▸ **Trecho**
- - - - -
Não há dúvida de que os cidadãos recém-formados das nossas sociedades querem se integrar à população economicamente ativa. Mas foi por negligência de instrução, de profissionalismo, de iniciativa ao longo desses anos, provocada por outras tensões econômicas, que os recém-formados ou os que obtiveram seu grau recentemente estão hoje sem trabalho. A Alemanha, sem dúvida, realizou a façanha de diminuir seu índice de desemprego entre os jovens graças a uma cultura de treinamento consagrada pelo tempo, que fez com que empresas se envolvessem no processo de recrutamento de jovens.
O emprego de meio período é outra solução eficiente na hora de aumentar as oportunidades de emprego. A Holanda é um exemplo claro de um país que adotou medidas para aumentar as oportunidades de empregos de meio período, com 50% dos contratos sendo de período parcial, bem acima da média europeia de pouco mais de 20%. Os holandeses promoveram esse tipo de contrato no início da década de 1980, como uma forma de equilibrar trabalho e família ou lazer, numa época em que o percentual de mulheres que ingressava no mercado de trabalho aumentava rapidamente; na década de 1990, eles encararam esses contratos como uma maneira eficiente de combater a crise e promover o emprego; e na década de 2000, concederam a esses contratos todos os mesmos direitos dos contratos de período integral. A possibilidade de uma modificação de um contrato é às vezes relegada, na pressa de tentar criar contratos a partir do nada.
- - - - -
▸ **Material extraído**
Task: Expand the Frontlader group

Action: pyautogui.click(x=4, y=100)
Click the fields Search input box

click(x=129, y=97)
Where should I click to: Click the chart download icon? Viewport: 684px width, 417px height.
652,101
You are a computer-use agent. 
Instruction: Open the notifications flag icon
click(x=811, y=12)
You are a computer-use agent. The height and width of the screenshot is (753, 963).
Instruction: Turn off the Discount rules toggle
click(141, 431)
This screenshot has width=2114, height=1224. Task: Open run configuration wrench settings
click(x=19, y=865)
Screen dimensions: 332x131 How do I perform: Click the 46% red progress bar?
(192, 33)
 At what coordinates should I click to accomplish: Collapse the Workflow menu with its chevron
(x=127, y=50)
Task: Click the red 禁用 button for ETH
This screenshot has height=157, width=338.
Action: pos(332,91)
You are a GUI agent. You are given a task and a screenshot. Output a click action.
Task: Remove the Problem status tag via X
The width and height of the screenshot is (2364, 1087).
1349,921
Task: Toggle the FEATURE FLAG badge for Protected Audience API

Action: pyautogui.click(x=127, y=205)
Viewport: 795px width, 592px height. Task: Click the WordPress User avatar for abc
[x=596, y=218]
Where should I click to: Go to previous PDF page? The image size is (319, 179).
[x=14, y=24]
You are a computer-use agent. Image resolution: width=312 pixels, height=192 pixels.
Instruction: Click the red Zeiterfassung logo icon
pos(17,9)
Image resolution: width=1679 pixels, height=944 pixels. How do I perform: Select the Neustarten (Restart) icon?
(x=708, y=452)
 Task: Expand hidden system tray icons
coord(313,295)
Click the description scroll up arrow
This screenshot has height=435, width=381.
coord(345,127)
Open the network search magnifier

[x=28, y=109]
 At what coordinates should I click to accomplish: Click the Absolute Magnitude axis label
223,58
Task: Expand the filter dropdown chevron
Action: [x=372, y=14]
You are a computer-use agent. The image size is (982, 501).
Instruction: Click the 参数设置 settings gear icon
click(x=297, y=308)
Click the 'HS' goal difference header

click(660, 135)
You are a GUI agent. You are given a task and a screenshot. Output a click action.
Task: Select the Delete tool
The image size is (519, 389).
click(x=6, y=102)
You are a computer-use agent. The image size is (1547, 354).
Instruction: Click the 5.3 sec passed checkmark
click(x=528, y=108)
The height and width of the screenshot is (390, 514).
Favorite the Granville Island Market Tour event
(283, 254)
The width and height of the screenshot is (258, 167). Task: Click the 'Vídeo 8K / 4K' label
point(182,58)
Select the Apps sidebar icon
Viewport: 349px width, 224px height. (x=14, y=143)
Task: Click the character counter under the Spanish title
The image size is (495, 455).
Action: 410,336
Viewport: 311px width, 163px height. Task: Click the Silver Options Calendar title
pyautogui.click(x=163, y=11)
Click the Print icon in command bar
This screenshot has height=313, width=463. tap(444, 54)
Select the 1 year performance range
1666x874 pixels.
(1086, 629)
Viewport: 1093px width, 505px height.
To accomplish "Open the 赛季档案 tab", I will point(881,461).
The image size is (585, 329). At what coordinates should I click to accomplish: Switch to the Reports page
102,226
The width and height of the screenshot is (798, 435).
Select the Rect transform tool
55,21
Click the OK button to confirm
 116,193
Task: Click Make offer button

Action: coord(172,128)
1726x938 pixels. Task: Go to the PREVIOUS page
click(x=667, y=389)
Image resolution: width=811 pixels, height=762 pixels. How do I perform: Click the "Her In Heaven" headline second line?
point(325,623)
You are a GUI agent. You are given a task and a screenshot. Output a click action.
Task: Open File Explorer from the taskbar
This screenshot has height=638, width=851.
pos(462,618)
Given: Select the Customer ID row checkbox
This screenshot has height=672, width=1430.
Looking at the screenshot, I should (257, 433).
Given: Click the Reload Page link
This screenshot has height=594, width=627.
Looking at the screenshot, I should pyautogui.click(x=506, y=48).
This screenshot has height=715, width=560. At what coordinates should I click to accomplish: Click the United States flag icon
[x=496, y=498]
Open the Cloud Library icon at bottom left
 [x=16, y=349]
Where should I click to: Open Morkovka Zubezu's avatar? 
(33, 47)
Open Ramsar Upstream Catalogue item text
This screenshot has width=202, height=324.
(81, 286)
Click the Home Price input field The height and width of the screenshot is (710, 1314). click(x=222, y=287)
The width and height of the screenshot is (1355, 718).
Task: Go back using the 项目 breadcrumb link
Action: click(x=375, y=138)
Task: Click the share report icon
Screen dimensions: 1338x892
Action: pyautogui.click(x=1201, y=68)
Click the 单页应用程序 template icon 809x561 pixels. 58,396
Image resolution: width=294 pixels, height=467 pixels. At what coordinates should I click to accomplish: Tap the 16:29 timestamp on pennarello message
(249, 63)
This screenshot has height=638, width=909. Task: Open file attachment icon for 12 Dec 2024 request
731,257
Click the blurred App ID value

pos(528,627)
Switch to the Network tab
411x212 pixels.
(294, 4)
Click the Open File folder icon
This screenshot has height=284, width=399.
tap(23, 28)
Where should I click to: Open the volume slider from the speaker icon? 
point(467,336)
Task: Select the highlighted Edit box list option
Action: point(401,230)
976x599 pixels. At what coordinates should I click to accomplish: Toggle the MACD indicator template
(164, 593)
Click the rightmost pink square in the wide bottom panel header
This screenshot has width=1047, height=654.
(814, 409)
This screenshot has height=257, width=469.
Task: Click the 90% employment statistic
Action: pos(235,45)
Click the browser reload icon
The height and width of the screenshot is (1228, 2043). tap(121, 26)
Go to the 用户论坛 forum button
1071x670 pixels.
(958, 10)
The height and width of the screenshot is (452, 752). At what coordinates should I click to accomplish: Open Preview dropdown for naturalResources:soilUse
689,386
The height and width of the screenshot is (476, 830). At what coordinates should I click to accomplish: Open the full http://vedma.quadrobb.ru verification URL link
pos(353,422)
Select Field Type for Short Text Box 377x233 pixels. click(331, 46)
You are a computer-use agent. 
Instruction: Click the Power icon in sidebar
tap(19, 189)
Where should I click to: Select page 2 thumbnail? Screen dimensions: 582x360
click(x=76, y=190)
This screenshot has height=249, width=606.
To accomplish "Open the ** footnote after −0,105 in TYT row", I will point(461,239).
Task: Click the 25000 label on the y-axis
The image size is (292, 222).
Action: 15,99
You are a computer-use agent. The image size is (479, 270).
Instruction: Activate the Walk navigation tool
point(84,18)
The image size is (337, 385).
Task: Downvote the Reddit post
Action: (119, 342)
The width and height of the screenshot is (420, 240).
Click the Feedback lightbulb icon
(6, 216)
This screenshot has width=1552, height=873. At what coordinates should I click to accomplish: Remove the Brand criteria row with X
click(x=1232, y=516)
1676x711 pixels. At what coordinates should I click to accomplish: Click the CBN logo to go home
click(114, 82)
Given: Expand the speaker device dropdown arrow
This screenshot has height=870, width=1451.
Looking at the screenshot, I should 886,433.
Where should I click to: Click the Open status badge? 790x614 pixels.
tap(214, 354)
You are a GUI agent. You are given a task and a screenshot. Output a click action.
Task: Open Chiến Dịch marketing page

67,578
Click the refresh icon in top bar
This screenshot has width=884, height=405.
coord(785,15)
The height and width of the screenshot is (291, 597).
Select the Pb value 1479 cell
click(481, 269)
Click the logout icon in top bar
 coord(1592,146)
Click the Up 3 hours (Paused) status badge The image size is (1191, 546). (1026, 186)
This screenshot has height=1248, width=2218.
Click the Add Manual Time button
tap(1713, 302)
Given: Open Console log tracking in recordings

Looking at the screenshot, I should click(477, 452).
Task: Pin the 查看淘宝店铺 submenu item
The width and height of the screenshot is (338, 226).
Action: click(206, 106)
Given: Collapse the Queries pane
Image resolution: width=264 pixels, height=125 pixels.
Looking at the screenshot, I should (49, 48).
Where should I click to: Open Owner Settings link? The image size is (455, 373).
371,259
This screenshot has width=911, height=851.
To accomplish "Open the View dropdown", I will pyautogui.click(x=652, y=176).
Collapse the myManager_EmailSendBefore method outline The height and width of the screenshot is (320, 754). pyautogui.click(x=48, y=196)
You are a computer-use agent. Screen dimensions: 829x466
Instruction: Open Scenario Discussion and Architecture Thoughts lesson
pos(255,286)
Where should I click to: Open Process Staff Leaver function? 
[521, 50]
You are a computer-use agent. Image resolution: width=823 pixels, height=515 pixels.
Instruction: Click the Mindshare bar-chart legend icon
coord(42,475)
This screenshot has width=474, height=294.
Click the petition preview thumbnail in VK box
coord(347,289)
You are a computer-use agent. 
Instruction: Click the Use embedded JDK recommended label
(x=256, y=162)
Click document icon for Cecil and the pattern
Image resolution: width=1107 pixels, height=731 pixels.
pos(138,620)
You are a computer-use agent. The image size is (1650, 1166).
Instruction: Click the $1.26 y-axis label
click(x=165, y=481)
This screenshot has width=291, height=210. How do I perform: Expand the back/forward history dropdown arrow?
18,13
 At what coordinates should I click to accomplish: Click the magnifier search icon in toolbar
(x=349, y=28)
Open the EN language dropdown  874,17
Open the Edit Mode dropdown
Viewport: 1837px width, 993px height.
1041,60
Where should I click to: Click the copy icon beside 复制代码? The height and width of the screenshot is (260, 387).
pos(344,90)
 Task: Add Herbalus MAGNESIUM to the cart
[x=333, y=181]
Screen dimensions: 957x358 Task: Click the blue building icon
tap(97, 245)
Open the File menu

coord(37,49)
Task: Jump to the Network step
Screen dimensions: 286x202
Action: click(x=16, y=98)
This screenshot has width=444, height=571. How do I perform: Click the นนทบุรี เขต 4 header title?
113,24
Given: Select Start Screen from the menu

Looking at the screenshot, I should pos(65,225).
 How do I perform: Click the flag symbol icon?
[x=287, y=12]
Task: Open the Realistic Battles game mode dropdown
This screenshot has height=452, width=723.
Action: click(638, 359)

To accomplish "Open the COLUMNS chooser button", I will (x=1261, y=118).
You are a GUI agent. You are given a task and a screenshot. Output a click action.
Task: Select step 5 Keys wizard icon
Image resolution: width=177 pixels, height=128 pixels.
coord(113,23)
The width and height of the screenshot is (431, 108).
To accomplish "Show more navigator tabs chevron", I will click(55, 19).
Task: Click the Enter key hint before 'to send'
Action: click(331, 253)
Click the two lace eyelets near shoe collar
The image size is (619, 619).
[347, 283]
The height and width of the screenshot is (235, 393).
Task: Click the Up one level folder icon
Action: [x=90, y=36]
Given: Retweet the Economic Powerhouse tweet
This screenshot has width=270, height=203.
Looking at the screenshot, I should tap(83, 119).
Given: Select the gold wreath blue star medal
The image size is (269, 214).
- - - - -
▸ **O que se pede**
(a) Reescreva o trecho de "Não há dúvida" até "recrutamento de jovens.", inclusive, trocando "façanha" por "proeza".
(b) De acordo com o trecho, em que década os holandeses concederam aos contratos de meio período os mesmos direitos dos contratos de período integral?

▸ **Gabarito**
(a)
Não há dúvida de que os cidadãos recém-formados das nossas sociedades querem se integrar à população economicamente ativa. Mas foi por negligência de instrução, de profissionalismo, de iniciativa ao longo desses anos, provocada por outras tensões econômicas, que os recém-formados ou os que obtiveram seu grau recentemente estão hoje sem trabalho. A Alemanha, sem dúvida, realizou a proeza de diminuir seu índice de desemprego entre os jovens graças a uma cultura de treinamento consagrada pelo tempo, que fez com que empresas se envolvessem no processo de recrutamento de jovens.

(b) Na década de 2000.